Guest blog entry: Confidentiality of records

This week's guest blog entry is from Dr. John Halamka who authors the blog, life as a Healthcare CIO. Dr. Halamka holds numerous titles which include Chief Information Officer and Dean for Technology at Harvard Medical School. He is also practicing Emergency Physician. Please check out his website to learn more about him and his work. His posting, written exclusively for MedFriendly, is below:
Protecting patient privacy is foundational to everything we do in healthcare IT. As CIO of Beth Israel Deaconess Medical Center (BIDMC), I am responsible for the security of 3 million patient records and 146 different clinical information systems. Each of these systems has a different audit trail, different access controls, and different technical protections. I have 4 full time IT security professionals to ensure we are protecting every aspect of our infrastructure - networks, operating systems, applications and databases. Security is a journey and each year we add more and more capabilities.

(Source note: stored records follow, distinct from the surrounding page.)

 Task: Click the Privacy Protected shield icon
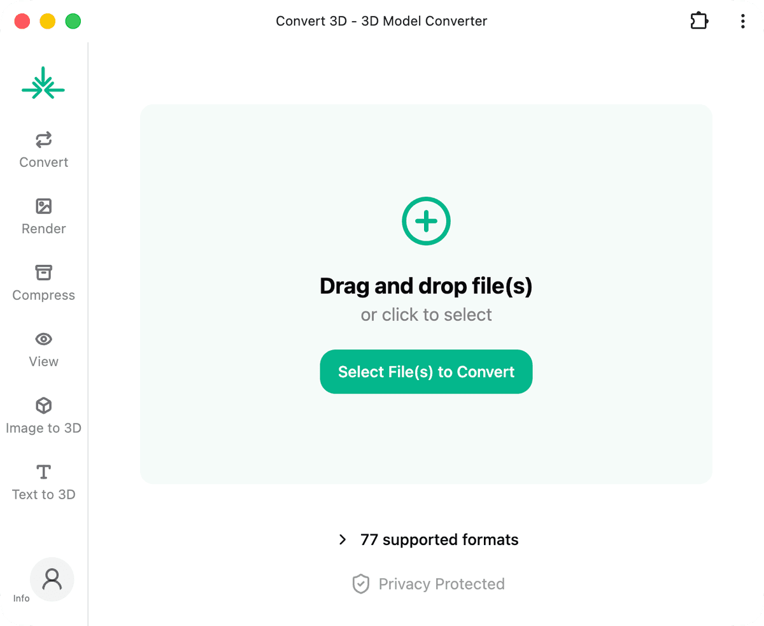click(x=361, y=584)
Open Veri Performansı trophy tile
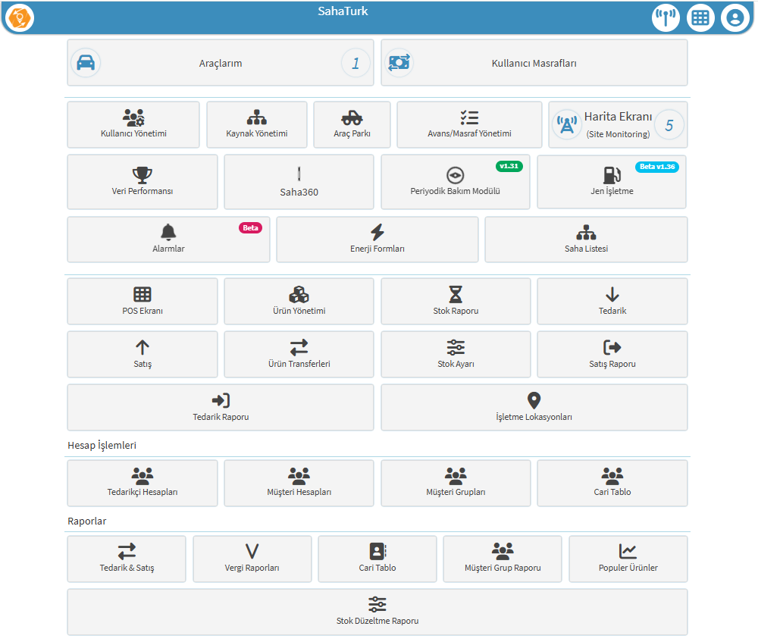The width and height of the screenshot is (758, 642). [143, 182]
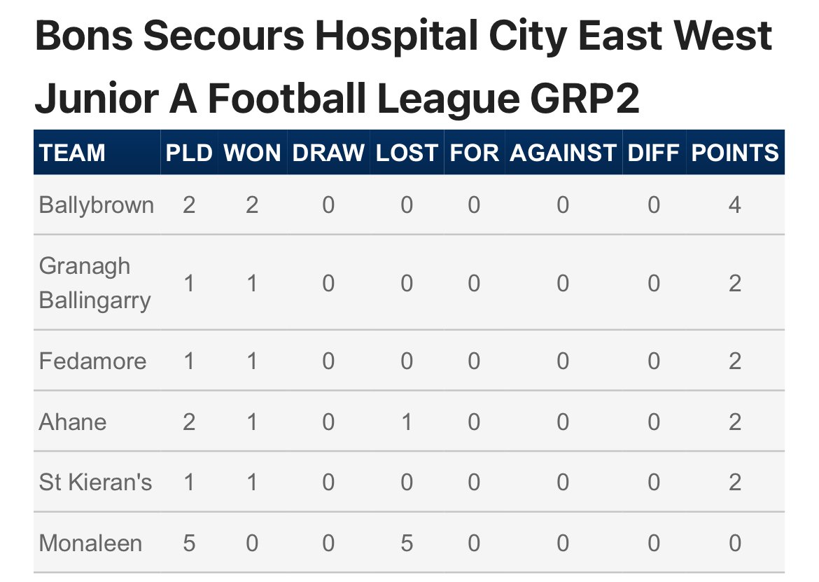Click the DIFF column header
This screenshot has height=582, width=819.
653,153
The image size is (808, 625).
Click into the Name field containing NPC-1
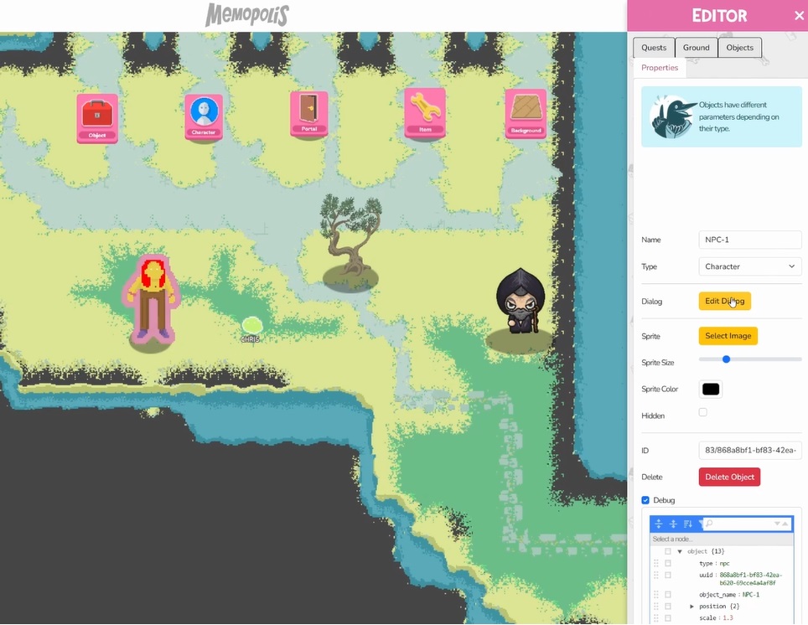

I believe that patients themselves will soon be the stewards of their own data, making decisions about what data is released, when, and to whom. A very important first step toward patient control of their own records is a national set of security standards which can be used by all vendors, payers, providers, and employers in their electronic health records and personal health record systems. On October 15, 2007, the national Healthcare Information Technology Standards Panel completed a year long consensus effort to specify standards which empower the patient to record their own consent preferences and then apply these preferences electronically over a network or on transportable media (such as CD or thumb drive) to control access to records. This effort is described below
http://www.prnewswire.com/cgi-bin/stories.pl?ACCT=104&STORY=/www/story/10-23-2007/0004688224&EDATE=
Full details are available at http://www.hitsp.org by clicking on the link labeled
HITSP Security and Privacy Documents HERE
These standards will certainly help me to enhance my own heterogeneous clinical systems at BIDMC.
Over the next year, HITSP will publish additional interoperability specifications for personal health records, quality measurement, and clinical summaries that will enhance safety and ensure that confidentiality is protected for all uses of data.